[Passage]:

Thus, theorists usually connect legislation with enforcement, while this connection is not directly emphasized, and in any case is ascertainable to a lesser extent, in decisions of courts of judicature. Very few people, on the contrary, have pointed out the fact that enforcement is connected with legislation not only as the result of the legislative process but also within the very process itself. Those who have a share in that process are themselves subject, in their turn, to the enforcement of procedural rules, and this very fact gives a coercive character to the whole activity of legislation as performed by a group of people according to a previously settled procedure. The same holds true of the activities of electorates, whose task may be defined as that of reaching a group decision about the people to be elected according to procedural rules that have been previously settled for all those participating in the formation of the decision itself.

The existence of a coercive procedure in the decision-making process whenever people are to decide, not as single individuals, but as members of groups, is precisely what renders it possible to distinguish between the process of making decisions on the part of individuals and the same process on the part of groups.

This difference has been ignored by those who, like the English economist Duncan Black, have tried to elaborate a theory of group decisions that would include both the economic decisions of individuals in the market and group decisions on the political stage. According to Professor Black, who has just published a new book about this subject, there is no substantial difference between these two kinds of decisions. Buyers and sellers in the market may be compared, if taken as a whole, to the members of a committee whose decisions are the result of the interrelations of their preference scales according to the law of supply and demand. On the other hand, individuals on the political scene, at least in all those countries where political decisions are taken by groups, may be considered as members of committees, regardless of the special functions of each committee. The electorate could be considered one of these “committees” no less than a legislative assembly or a council of ministers.

In all these cases, according to Professor Black, the preference scales of every member of the committee are confronted with the preference scales of every other member of the same committee. The only difference — but a minor one, according to Professor Black — is that whereas in the market preferences confront each other according to the law of supply and demand, in political preferences the selection of some of them rather than others takes place according to a definite procedure. If we know this procedure, Professor Black maintains, and moreover if we know what political preferences are to confront each other, we are in a position to calculate in advance which preferences will emerge in the group decision, just as we are in a position to calculate in advance, provided that we know the preferences at stake on the market, which ones among them, will emerge according to the law of supply and demand.

As Professor Black assumes, one could speak of a tendency toward an equilibrium of preference scales on the political stage in the same way as one speaks of an equilibrium to which preference scales tend in the market. In brief, we ought to consider, according to Black, both economics and political science as two different branches of the same science, since they have the common task of calculating which preferences will emerge in a market or on the political scene, given a set of known preference scales and a definite law governing their confrontation.

[The tasks]:
(1) Reproduce the passage on legislation and group decisions verbatim, starting at "The existence of" and ending at "part of groups.".
(2) Carry the passage on legislation and group decisions further, beginning after its final sentence.

Some records:
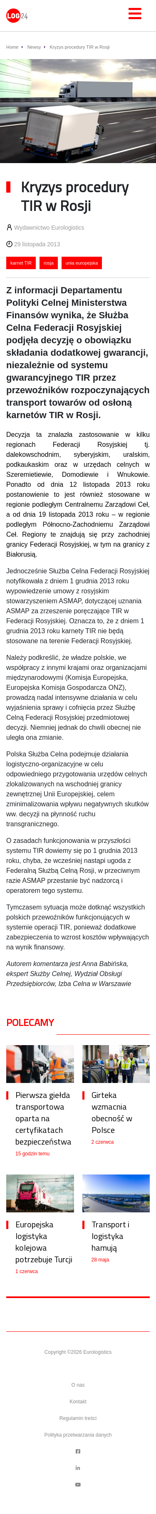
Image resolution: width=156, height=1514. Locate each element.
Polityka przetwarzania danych (77, 1435)
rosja (49, 262)
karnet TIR (21, 262)
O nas (77, 1385)
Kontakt (78, 1402)
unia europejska (82, 262)
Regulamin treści (78, 1418)
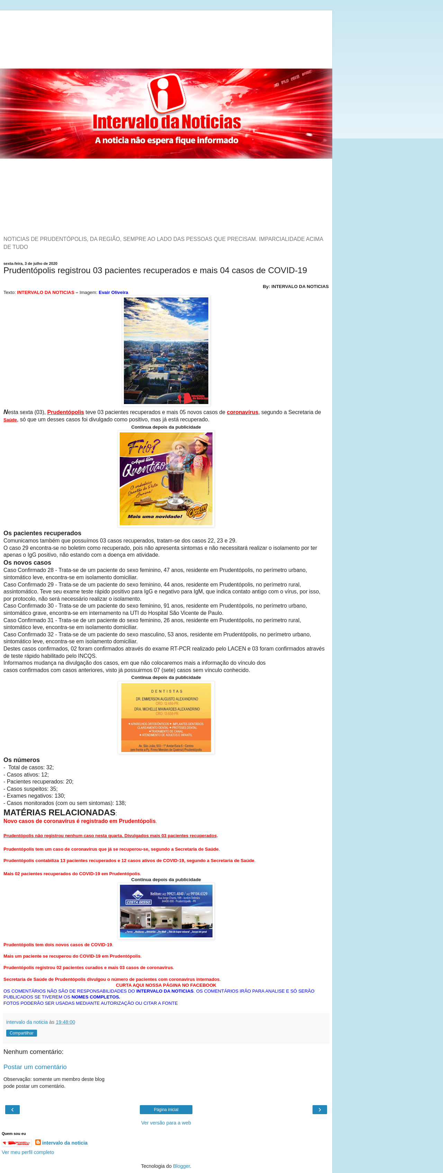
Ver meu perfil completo (28, 1152)
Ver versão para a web (166, 1123)
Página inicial (166, 1109)
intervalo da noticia (65, 1143)
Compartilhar (22, 1033)
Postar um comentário (35, 1067)
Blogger (181, 1166)
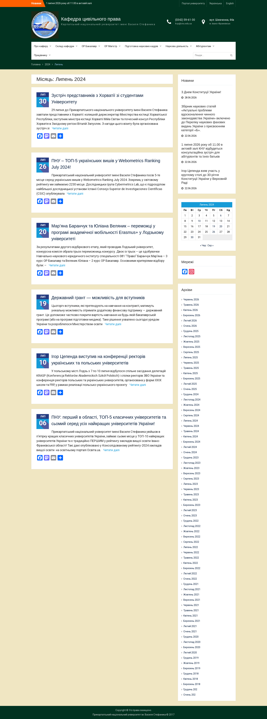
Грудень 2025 (191, 331)
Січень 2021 (190, 631)
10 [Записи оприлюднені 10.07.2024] (199, 221)
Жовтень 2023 (191, 468)
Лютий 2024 (190, 447)
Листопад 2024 (191, 399)
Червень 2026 (191, 299)
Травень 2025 (191, 368)
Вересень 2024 (191, 410)
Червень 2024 (191, 426)
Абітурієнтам (203, 46)
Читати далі (60, 128)
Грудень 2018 (191, 673)
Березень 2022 (191, 568)
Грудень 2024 (191, 394)
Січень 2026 (190, 325)
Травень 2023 (191, 494)
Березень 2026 (191, 315)
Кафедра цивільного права (91, 19)
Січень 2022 (190, 578)
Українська (215, 3)
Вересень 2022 (191, 536)
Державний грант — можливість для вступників (98, 297)
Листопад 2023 (191, 462)
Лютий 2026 (190, 320)
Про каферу (41, 46)
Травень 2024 (191, 431)
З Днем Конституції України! (201, 92)
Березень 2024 (191, 441)
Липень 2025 (190, 357)
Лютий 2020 (190, 652)
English (230, 3)
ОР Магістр (110, 46)
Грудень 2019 (191, 657)
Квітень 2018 (190, 679)
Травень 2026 (191, 304)
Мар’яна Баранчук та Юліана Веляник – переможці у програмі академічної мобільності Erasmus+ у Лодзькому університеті (107, 232)
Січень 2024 (190, 452)
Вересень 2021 (191, 599)
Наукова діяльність (177, 46)
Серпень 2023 (191, 478)
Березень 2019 (191, 668)
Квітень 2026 (190, 310)
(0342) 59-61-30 (185, 19)
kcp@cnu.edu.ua (183, 23)
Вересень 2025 (191, 347)
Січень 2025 (190, 389)
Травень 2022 (191, 557)
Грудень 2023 (191, 457)
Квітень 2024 (190, 436)
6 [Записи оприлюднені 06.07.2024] (221, 215)
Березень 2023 (191, 505)
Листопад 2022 (191, 526)
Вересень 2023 (191, 473)
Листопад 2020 (191, 642)
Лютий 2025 (190, 383)
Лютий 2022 (190, 573)
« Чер (203, 245)
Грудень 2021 (191, 584)
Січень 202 (189, 694)
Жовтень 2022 (191, 531)
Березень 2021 (191, 621)
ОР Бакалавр (89, 46)
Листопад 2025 (191, 336)
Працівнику (40, 55)
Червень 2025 (191, 362)
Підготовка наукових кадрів (141, 46)
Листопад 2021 (191, 589)
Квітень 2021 (190, 615)
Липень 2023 (190, 484)
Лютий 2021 (190, 626)
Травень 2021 (191, 610)
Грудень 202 (190, 689)
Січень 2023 (190, 515)
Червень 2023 (191, 489)
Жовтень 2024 (191, 405)
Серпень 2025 (191, 352)
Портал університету (193, 3)
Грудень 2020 (191, 636)
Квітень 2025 (190, 373)
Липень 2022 (190, 547)
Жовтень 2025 (191, 341)
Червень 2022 (191, 552)
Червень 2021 (191, 605)
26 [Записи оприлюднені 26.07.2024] (213, 231)
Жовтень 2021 (191, 594)
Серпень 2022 (191, 542)
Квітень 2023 (190, 499)
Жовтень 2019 (191, 663)
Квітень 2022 (190, 563)
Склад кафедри (65, 46)
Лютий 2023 (190, 510)
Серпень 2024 (191, 415)
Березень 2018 (191, 684)
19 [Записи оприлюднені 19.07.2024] (213, 226)
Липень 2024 (190, 420)
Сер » (211, 245)
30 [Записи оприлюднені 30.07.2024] (192, 237)
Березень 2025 (191, 378)
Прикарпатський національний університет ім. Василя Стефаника (129, 714)
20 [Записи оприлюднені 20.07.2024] (220, 226)
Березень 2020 (191, 647)
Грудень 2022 (191, 520)
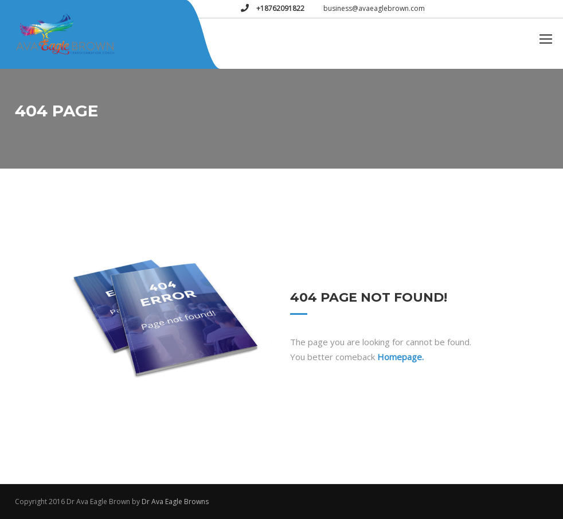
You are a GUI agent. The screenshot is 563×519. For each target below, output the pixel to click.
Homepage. (400, 356)
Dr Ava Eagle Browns (175, 501)
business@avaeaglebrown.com (374, 8)
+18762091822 (279, 8)
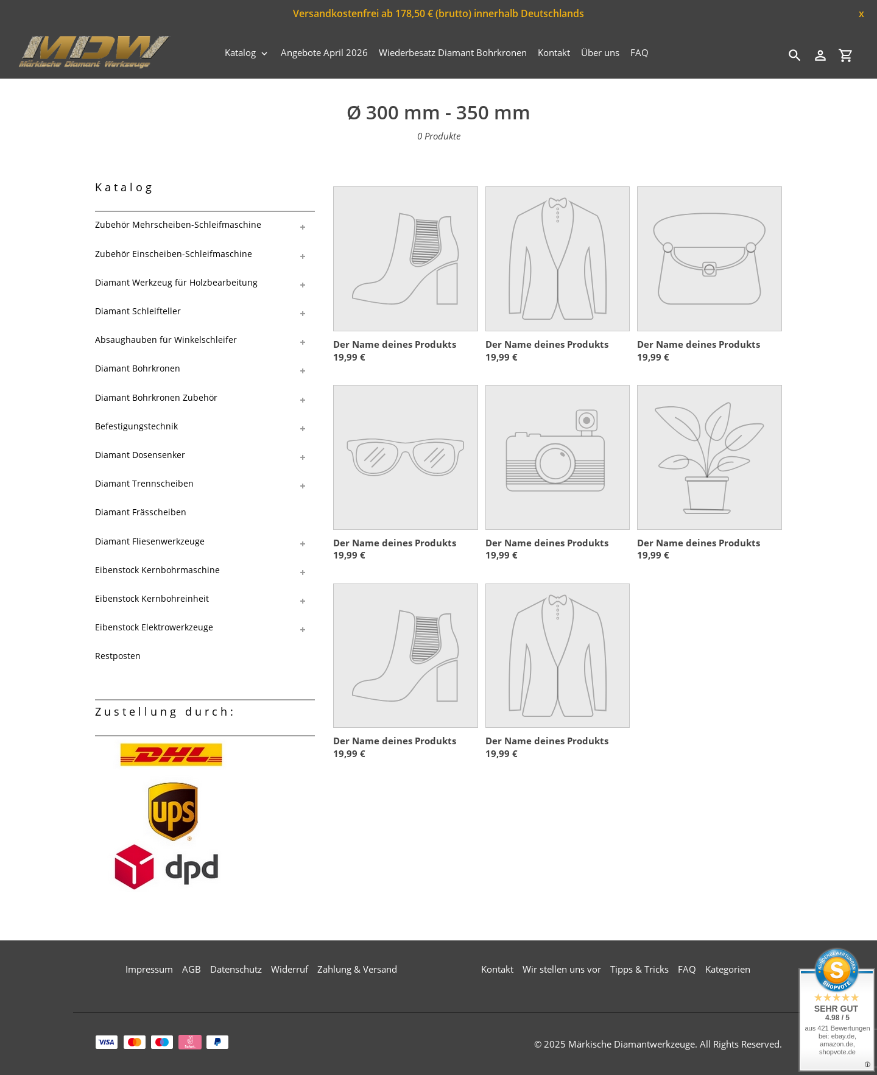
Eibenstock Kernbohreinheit (152, 598)
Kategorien (727, 969)
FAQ (687, 969)
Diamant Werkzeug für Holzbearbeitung (176, 282)
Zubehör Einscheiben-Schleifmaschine (173, 253)
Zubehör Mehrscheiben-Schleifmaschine (178, 224)
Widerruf (289, 969)
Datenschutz (236, 969)
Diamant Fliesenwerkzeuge (150, 541)
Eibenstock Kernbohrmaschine (157, 570)
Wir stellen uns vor (562, 969)
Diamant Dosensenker (140, 454)
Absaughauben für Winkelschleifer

[Replies]:
(1)
The existence of a coercive procedure in the decision-making process whenever people are to decide, not as single individuals, but as members of groups, is precisely what renders it possible to distinguish between the process of making decisions on the part of individuals and the same process on the part of groups.

(2)
I do not want to deny that there is something correct in this conclusion. But what I do want to point out is that by putting political and economic decisions on the same level and considering them comparable, we deliberately ignore the differences that exist between the law of supply and demand in the market and any procedural law whatever governing the process of confrontation among political preferences (and the subsequent emergence of the preferences to be accepted by the group in its decision), like, for example, the majority rule.

The law of supply and demand is only a description of the way in which a spontaneous adjustment takes place, given certain circumstances, between several preference scales. A procedural law is completely different, notwithstanding the fact that it is also called a “law” in all European languages, just as the Greek language (at least since the fourth century before Christ) used the same word, nomos, to mean both a natural law and a manmade law, like a statute. Of course, we could say that the law of supply and demand is also a “procedural” law, but once again we would be confusing, under the same words, two very different meanings.

The main difference between individual decisions in the market and individual contributions to the decisions of groups on the political scene is that in the market, at least by virtue of the divisibility of the goods or services available in it, the individual not only can foresee exactly what the outcome of his decision is (for instance, what kind and quantity of chickens he will buy with a certain amount of money), but he can also put in a definite relation every dollar he spends with the corresponding things he can acquire.

Group decisions, on the contrary, are of the all-or-none variety: if you are on the losing side, you lose your vote. There is no other alternative, just as there would be none if you went to the market and could find neither goods nor services nor even parts of them that could be bought with the money you have at your disposal.

As a distinguished American economist, Professor James Buchanan, acutely pointed out in this connection,

alternatives of market choice normally conflict only in the sense that the law of diminishing returns is operating.… If an individual desires more of a particular commodity or service, the market normally requires only that he take less of another commodity or service. 4

By contrast, “alternatives of voting choice are more exclusive, that is, the selection of one precludes the selection of another.”

Group choices, so far as the individuals belonging to the group are concerned, tend to be “mutually exclusive by the very nature of the alternative.” This is the result not only of the poverty of the schemes usually adopted and adoptable for the distribution of the voting strength, but also of the fact (as Buchanan points out) that many alternatives that we usually call “political” do not allow those “combinations” or “composite solutions” which render market choices so flexible in comparison with political choices.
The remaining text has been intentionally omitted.